--- Testo mostrato ---
Per i responsabili IT che gestiscono reti distribuite in ambienti di ospitalità, vendita al dettaglio e settore pubblico, la protezione dell'accesso alla rete è passata da una preferenza operativa a un rigoroso mandato di conformità. L'affidamento alle Pre-Shared Keys (PSK) presenta un profilo di rischio inaccettabile, non riuscendo a soddisfare i moderni standard di auditing come il PCI DSS ed esponendo le organizzazioni a movimenti laterali in caso di compromissione delle credenziali. Il passaggio al controllo dell'accesso alla rete basato su porta IEEE 802.1X mitiga questi rischi autenticando i dispositivi prima che venga concessa la connettività IP.

--- Contenuto del dataset ---

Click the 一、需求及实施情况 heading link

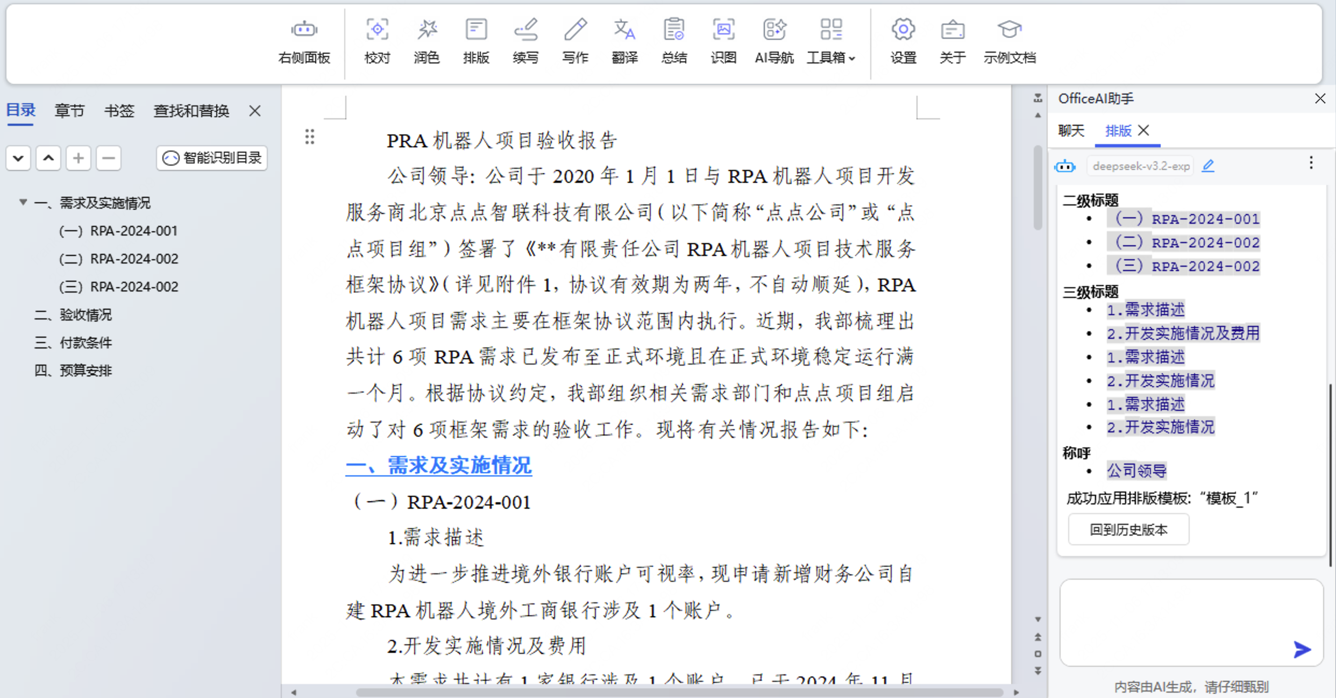(x=438, y=465)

--- Esercizio A ---
Riporta il passo del testo sull'accesso alla rete che va da "Per i responsabili" fino a "la connettività IP.".
--- Esercizio B ---
Scrivi il seguito del testo sull'accesso alla rete, partendo subito dopo la sua ultima frase.
Le righe non hanno alcun rapporto con il testo sull'accesso alla rete.

--- Risposta scritta A ---
Per i responsabili IT che gestiscono reti distribuite in ambienti di ospitalità, vendita al dettaglio e settore pubblico, la protezione dell'accesso alla rete è passata da una preferenza operativa a un rigoroso mandato di conformità. L'affidamento alle Pre-Shared Keys (PSK) presenta un profilo di rischio inaccettabile, non riuscendo a soddisfare i moderni standard di auditing come il PCI DSS ed esponendo le organizzazioni a movimenti laterali in caso di compromissione delle credenziali. Il passaggio al controllo dell'accesso alla rete basato su porta IEEE 802.1X mitiga questi rischi autenticando i dispositivi prima che venga concessa la connettività IP.

--- Risposta scritta B ---
Storicamente, l'implementazione di 802.1X in ambienti multi-sito era ostacolata dalla necessità di un'infrastruttura RADIUS localizzata per gestire latenza e disponibilità. La maturazione delle architetture Cloud RADIUS ha alterato radicalmente questo calcolo. Centralizzando le decisioni di autenticazione e integrandosi direttamente con i provider di identità cloud (come Azure AD o Okta), le organizzazioni possono applicare politiche di accesso robuste in modo uniforme in tutte le sedi senza la spesa in conto capitale e l'onere di manutenzione dei server on-premises. Questa guida delinea l'architettura tecnica, le metodologie di implementazione e le migliori pratiche operative per implementare con successo l'autenticazione 802.1X supportata da Cloud RADIUS, garantendo sicurezza e scalabilità sia per il Guest WiFi aziendale che per le reti aziendali.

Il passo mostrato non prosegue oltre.